TASK DETAILS -
Produce an exact copy of the first line of the data below and each line after it, please, up to and including the one with "Спорт [button] (595, 145)".

+ + + + + + +

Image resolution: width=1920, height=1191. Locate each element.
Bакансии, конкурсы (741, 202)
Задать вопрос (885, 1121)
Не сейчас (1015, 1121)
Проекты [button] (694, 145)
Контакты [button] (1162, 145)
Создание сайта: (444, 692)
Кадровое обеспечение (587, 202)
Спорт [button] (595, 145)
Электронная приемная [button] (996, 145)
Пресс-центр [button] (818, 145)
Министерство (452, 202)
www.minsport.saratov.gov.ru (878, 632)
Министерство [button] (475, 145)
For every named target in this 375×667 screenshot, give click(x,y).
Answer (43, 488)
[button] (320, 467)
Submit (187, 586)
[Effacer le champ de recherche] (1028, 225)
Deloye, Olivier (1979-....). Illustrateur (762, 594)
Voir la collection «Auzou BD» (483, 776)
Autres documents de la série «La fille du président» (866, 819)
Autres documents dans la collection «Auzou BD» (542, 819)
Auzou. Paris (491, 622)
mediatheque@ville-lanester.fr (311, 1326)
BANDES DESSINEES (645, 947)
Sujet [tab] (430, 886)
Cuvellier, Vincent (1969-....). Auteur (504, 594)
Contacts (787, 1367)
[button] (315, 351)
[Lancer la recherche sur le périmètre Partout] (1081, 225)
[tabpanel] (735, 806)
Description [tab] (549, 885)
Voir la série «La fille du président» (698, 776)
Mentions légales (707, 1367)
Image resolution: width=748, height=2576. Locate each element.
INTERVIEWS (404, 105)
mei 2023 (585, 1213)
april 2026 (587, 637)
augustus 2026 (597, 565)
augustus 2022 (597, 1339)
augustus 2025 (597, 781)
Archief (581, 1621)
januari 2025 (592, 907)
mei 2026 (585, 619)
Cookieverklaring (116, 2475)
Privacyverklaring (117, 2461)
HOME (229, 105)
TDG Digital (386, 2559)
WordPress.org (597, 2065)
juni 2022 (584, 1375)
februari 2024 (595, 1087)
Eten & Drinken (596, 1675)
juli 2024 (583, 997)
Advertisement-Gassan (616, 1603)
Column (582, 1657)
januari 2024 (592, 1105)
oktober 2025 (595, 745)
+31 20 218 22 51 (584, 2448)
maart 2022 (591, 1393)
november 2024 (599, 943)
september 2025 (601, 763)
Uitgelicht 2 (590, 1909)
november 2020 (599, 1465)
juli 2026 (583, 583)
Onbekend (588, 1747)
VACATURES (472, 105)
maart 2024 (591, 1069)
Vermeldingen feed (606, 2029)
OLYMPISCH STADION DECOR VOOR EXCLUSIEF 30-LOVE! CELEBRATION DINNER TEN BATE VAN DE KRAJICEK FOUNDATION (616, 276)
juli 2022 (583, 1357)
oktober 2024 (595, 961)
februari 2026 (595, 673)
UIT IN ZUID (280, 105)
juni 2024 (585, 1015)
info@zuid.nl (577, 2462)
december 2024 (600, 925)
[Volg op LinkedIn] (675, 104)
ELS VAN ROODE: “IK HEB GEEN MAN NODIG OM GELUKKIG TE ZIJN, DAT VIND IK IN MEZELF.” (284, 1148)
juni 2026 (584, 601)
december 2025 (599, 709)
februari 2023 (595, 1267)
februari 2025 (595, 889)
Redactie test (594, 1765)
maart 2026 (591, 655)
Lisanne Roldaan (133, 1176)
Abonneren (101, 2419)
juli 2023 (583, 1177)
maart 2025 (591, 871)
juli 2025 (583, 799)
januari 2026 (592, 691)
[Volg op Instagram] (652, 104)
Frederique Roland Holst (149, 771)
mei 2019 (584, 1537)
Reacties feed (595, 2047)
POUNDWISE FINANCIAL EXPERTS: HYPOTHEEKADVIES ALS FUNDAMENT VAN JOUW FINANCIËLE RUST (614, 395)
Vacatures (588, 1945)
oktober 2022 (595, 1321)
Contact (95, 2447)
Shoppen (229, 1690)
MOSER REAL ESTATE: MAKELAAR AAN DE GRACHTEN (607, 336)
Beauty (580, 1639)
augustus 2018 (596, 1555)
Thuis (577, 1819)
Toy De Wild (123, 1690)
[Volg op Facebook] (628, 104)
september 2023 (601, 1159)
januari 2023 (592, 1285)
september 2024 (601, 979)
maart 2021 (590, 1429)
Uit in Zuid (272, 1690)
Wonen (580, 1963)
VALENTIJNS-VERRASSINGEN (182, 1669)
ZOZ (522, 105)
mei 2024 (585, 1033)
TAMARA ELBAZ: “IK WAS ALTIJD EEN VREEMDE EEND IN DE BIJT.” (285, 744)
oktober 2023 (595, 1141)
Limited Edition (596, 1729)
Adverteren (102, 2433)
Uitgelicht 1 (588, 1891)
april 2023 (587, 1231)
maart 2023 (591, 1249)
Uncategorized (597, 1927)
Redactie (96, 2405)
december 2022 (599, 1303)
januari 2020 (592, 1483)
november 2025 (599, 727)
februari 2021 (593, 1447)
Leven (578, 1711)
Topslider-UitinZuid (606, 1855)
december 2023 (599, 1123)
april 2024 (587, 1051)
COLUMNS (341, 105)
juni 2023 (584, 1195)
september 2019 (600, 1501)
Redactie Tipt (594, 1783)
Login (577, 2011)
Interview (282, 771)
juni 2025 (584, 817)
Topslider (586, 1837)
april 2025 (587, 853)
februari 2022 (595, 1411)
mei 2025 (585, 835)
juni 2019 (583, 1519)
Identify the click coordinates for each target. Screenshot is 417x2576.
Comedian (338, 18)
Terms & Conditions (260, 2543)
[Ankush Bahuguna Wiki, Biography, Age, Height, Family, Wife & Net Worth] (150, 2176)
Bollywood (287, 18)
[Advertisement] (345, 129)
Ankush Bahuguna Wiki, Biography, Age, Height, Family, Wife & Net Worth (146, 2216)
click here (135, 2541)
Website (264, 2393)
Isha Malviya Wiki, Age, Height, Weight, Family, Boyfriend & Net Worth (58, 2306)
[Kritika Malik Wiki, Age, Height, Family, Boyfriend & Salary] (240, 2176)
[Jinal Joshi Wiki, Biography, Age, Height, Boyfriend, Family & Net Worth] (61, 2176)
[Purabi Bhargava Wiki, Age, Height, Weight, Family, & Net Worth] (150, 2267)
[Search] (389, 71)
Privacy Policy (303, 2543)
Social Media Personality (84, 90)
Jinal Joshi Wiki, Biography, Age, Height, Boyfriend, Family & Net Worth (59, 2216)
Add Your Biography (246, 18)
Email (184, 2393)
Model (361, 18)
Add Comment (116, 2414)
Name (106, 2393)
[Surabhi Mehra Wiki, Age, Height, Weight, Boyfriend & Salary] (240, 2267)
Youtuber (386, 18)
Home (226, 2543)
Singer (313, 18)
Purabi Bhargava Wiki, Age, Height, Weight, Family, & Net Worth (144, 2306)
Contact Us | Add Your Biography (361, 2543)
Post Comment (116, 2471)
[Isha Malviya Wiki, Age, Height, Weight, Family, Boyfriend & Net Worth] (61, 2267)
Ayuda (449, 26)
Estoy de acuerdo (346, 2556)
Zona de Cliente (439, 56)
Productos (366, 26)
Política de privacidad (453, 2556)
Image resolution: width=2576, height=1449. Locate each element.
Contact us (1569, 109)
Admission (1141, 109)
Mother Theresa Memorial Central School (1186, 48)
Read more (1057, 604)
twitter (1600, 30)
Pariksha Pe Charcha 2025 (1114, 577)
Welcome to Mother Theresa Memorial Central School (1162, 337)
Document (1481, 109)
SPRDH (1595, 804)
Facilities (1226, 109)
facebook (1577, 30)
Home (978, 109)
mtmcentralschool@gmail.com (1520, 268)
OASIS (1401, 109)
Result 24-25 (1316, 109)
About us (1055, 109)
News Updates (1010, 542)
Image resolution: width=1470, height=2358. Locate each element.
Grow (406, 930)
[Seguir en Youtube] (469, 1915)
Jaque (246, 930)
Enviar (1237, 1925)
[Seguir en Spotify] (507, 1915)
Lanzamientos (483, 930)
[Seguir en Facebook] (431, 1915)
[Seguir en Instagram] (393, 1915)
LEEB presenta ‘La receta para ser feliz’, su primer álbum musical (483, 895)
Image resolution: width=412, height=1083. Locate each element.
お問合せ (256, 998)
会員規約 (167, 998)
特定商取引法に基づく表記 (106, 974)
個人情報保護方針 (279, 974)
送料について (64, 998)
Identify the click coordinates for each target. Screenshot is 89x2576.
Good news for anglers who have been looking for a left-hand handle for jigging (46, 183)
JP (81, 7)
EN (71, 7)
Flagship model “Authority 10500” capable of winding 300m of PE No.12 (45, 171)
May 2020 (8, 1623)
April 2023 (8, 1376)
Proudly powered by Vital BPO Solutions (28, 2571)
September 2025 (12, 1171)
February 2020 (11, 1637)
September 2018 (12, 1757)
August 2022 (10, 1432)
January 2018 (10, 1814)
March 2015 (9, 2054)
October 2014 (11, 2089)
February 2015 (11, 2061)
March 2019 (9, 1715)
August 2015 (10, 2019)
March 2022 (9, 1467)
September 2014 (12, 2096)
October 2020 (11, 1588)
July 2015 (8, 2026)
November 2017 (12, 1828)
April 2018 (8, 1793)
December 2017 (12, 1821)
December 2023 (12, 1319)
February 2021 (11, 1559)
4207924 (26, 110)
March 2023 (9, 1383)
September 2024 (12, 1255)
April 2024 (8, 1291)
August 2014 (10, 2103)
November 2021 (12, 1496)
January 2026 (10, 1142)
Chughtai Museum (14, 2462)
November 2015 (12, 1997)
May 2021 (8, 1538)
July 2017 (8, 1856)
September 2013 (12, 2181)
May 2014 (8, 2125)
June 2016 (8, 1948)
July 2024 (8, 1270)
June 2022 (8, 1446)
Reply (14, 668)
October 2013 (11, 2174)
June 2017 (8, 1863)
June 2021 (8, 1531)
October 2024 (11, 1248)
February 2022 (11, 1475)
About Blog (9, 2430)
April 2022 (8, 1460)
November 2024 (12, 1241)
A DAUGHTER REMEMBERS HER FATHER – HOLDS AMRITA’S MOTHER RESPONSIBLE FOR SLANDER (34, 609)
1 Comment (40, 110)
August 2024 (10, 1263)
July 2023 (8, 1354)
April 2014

+ + + + + + +

REPLY TO THE EXERCISE -
Image resolution: width=1920, height=1191. Locate each element.
Bакансии, конкурсы (741, 202)
Задать вопрос (885, 1121)
Не сейчас (1015, 1121)
Проекты [button] (694, 145)
Контакты [button] (1162, 145)
Создание сайта: (444, 692)
Кадровое обеспечение (587, 202)
Спорт [button] (595, 145)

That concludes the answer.